Here, freelancers also will be able to compare terms of contracts, an aspect that is especially kept close to the vest right now. That way they’ll know more about who owns the content produced for that publication, what the kill rates are and where liability falls.
One idea being toyed with is to have email contacts for the editors featured on WordRates behind a wall that only paying members can access. Carney’s still working out the details.
The PitchLab component is part two. Carney envisions a community in which any writer can send in story pitches, particularly for meatier longform features. Once they do, a team of established journalists -- Carney and a crew that he is assembling using his network and who will help during their spare time -- with a great deal of experience and success pitching will vet the offerings.They’d help to sell the pitches with the greatest potential to the highest-bidding publications.
Essentially, it’s turning PitchLab into an agency of sorts. This is by design. Carney, who’s worked with agents, particularly on his published books, says he’s always earned more when someone else is pushing his work.
For freelancers, “it’s difficult to advocate for your own values,” he says. “(If you get an offer for a piece) saying no is difficult when your own self-worth is tied up in it. We want freelancers to look at their worth as a commodity and be able to bargain a lot harder.”
By having these “agents” scout for talent and do the selling he strongly believes he can help freelancers earn a higher -- and fairer -- wage, which is the overriding goal.
So far, besides the Kickstarter financial backing, Carney says he’s been getting a flurry of supportive emails.
“Writers know that things need to change,” he says. And editors, who could be criticized in the Yelp-like portion of the site for being unresponsive or hard to work to work with, see the value because they have the same goals of surfacing great talent and producing great content.

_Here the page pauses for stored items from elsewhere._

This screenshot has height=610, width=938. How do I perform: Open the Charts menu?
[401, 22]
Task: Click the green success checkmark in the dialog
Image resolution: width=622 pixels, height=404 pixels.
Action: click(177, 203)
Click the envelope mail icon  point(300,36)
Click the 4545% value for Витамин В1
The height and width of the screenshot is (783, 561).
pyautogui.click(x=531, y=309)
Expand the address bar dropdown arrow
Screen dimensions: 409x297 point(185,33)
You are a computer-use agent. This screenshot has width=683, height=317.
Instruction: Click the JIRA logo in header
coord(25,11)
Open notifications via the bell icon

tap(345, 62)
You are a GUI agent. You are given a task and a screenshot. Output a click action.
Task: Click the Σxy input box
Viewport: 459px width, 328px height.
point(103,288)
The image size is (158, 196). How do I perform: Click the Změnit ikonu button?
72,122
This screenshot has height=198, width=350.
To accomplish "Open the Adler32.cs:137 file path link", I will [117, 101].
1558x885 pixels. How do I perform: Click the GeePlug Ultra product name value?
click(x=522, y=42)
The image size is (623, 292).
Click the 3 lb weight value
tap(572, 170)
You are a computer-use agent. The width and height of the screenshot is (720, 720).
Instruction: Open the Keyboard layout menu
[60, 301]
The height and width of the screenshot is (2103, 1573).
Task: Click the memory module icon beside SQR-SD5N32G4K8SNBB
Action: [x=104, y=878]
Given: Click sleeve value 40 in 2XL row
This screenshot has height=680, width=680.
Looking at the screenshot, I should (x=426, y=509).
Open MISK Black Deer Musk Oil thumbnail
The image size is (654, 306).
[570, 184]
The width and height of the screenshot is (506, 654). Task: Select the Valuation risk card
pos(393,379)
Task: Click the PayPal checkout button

WordRates & PitchLab represent something different because it’s about creating a business model around freelancing that’s more sustainable, according to Carney.
Right now the resources that are out there to assist freelancers, such as Mediabistro and Contently, give tips and provide examples of successful pitches and communications with editors. And other sites like Scratch Magazine have databases comparing the pay across publications, sourced generally by the freelancer themselves. However “not a lot are getting their hands dirty and getting involved in the negotiations,” Carney says.
Ultimately how successful the sites are depends on the involvement of the crowd.
“If writers really come together around this it could take off. If we don’t have an active community we won’t succeed,” he says. “If it fails, though, and the only thing [that] comes out [of] this is that freelance writers negotiate harder, that’ll be a success to me.”